• Verilen görev 1:
Aşağıdaki girdilerde "You are a computer-use agent. The" geçen satırdan "point(806,215)" geçen satıra kadar, iki uç satır da dahil olmak üzere, her satırı ayrı bir dize olarak içeren bir JSON listesi yazın. Boş satırları listeye almayın.

• Alıntı metin:
------------------------------------------------------------------------

İktidarın iflasından sonra konkordato ilanına az kaldı!

SİYASİ SOYKIRIM SALDIRILARI

Ülkede hiç bitmeyen bir HDP saldırısı var. Kürtlere karşı hiç bitmeyen bir saldırı var. Hukuksuzluk, gözaltı ve işkence saldırısı var. Dün İstanbul’da yapılan onur yürüyüşüne yapılan saldırıda galiba 400’e yakın insan gözaltına alındı işkenceyle. Bu sabah Adana’da İl Eşbaşkanlarımız Helin Kaya ve Mehmet Karakış’ın da aralarında bulunduğu 34 arkadaşımız ve kültür kurumu çalışanı gözaltına alındı. Diyarbakır'da Dicle Fırat Kültür Merkezi çalışanları gözaltına alındı. Geçen hafta Van Başkale’de biliyorsunuz vahşet görüntüleri sergilendi, yüzlerce asker 400 mermi sıktı köylüye. Bir kişiyi gözaltına alacaklar, bu ancak Filistin gibi sömürge topraklarında görülen bir tablodur. Ama Van’da görülüyor. Şimdi de Hakkari Yüksekova’nın köylerinde yapılan operasyonda 20 köylünün darp edildiğini, 13’ünün operasyon bölgesine götürüldüğünü öğrenmiş durumdayız. Yerel kaynaklar 7 köylüden haber alamadıklarını söylüyorlar. Her gün iktidar hukuksuzluk konusunda, işkence konusunda ciddi adımlar atmaya devam ediyor.

------------------------------------------------------------------------

• Verilen görev 2:
"Siyasi soykırım saldırıları" başlıklı metinde konuşmacı, Van Başkale'deki olayı neden ancak Filistin gibi sömürge topraklarında görülecek bir tabloya benzetiyor?

------------------------------------------------------------------------

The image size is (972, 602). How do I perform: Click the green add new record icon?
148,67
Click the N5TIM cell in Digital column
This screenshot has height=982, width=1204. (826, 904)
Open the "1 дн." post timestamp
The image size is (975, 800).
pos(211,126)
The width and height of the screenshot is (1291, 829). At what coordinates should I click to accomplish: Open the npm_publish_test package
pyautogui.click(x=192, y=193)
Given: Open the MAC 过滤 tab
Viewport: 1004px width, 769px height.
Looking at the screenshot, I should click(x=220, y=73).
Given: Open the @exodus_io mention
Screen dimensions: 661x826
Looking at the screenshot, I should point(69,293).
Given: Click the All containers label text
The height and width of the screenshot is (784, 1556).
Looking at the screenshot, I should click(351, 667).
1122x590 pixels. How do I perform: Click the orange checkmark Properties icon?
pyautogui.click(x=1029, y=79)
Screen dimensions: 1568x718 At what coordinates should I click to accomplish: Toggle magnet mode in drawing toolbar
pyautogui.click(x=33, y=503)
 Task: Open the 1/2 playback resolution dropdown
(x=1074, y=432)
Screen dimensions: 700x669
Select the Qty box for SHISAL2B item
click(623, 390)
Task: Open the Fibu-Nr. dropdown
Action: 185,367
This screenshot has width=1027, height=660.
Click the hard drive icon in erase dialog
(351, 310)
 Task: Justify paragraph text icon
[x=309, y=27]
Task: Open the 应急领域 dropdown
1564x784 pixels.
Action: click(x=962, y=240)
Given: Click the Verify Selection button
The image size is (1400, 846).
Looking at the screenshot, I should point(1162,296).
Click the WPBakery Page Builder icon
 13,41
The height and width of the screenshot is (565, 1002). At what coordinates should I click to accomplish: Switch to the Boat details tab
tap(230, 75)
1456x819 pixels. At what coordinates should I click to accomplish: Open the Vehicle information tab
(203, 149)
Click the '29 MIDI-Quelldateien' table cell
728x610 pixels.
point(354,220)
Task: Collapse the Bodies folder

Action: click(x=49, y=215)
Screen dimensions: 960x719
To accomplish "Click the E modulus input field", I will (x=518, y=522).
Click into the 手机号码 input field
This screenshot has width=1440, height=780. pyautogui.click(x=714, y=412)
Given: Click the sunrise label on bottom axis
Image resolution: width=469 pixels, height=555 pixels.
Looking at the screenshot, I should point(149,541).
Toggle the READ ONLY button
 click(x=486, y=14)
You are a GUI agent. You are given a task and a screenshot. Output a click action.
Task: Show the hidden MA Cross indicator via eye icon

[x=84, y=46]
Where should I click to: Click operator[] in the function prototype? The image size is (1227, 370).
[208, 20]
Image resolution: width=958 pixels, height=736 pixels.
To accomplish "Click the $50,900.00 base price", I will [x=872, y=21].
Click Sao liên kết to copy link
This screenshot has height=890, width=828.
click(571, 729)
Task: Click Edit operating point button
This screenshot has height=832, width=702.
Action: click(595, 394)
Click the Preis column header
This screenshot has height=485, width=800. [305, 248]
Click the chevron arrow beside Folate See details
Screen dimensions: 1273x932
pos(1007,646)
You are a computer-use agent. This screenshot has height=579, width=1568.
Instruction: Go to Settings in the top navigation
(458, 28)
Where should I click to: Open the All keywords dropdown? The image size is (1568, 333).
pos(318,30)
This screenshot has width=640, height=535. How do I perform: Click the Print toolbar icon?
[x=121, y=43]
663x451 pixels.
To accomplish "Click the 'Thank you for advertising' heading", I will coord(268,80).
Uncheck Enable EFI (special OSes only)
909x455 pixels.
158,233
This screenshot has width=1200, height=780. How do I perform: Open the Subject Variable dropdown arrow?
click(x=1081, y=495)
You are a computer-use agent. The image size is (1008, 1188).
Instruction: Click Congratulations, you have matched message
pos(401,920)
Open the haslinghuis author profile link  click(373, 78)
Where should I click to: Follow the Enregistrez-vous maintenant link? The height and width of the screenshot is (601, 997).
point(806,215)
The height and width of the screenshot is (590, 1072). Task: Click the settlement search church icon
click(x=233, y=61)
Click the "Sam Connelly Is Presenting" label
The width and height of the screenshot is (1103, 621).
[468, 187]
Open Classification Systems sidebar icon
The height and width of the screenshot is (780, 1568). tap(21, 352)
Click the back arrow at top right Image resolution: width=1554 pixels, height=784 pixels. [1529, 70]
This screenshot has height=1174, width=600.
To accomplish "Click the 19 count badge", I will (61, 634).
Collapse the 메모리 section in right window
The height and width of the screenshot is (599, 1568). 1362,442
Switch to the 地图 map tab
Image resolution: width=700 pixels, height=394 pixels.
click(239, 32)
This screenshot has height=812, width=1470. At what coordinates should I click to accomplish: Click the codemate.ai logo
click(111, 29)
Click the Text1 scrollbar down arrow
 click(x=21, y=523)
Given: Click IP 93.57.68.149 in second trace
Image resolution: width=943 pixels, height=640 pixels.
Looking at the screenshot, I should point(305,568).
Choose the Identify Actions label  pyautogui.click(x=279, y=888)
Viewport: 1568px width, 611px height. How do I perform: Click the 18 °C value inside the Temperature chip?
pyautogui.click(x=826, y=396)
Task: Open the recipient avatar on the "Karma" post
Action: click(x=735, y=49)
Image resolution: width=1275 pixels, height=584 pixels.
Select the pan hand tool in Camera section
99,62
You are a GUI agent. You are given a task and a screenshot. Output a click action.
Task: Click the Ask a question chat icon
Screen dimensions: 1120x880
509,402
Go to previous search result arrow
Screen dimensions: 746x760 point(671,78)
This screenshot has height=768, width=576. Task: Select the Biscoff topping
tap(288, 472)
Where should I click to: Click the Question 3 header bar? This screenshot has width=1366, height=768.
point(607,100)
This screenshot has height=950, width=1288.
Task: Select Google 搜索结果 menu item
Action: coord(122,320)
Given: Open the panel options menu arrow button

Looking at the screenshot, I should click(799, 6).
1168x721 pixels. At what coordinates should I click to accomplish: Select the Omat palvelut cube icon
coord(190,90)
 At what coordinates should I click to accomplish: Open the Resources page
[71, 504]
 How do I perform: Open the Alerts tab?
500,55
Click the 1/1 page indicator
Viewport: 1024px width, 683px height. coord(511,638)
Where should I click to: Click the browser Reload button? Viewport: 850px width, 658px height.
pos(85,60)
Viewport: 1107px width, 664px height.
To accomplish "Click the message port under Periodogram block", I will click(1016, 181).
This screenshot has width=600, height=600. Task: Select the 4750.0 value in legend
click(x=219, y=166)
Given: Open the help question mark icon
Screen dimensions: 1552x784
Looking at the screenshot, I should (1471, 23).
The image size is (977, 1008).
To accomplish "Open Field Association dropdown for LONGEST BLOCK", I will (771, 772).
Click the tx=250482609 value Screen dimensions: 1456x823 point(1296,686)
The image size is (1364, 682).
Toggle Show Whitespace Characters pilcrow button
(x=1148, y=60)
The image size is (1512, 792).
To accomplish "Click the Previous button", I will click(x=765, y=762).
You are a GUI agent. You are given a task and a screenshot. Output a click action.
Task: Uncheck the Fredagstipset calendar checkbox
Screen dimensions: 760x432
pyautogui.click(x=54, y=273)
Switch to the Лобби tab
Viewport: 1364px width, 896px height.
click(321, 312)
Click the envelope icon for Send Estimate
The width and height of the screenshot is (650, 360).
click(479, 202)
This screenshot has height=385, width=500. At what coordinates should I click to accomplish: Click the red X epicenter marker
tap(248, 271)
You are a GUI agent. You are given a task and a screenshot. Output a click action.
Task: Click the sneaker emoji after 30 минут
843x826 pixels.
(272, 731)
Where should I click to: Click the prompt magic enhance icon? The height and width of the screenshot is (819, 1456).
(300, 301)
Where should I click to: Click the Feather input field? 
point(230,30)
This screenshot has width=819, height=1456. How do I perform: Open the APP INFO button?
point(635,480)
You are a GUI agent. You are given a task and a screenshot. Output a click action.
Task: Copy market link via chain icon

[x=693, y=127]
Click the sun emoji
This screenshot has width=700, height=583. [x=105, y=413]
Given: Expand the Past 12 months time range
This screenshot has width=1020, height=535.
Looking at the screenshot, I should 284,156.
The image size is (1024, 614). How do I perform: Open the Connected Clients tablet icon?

------------------------------------------------------------------------

• Görev cevabı 1:
[
  "You are a computer-use agent. The image size is (1008, 1188).",
  "Instruction: Click Congratulations, you have matched message",
  "pos(401,920)",
  "Open the haslinghuis author profile link  click(373, 78)",
  "Where should I click to: Follow the Enregistrez-vous maintenant link? The height and width of the screenshot is (601, 997).",
  "point(806,215)"
]

• Görev cevabı 2:
Tek bir kişiyi gözaltına almak için yüzlerce asker köylüye 400 mermi sıktı. Konuşmacıya göre böyle bir tablo ancak Filistin gibi sömürge topraklarında görülür, ama Van'da görülüyor.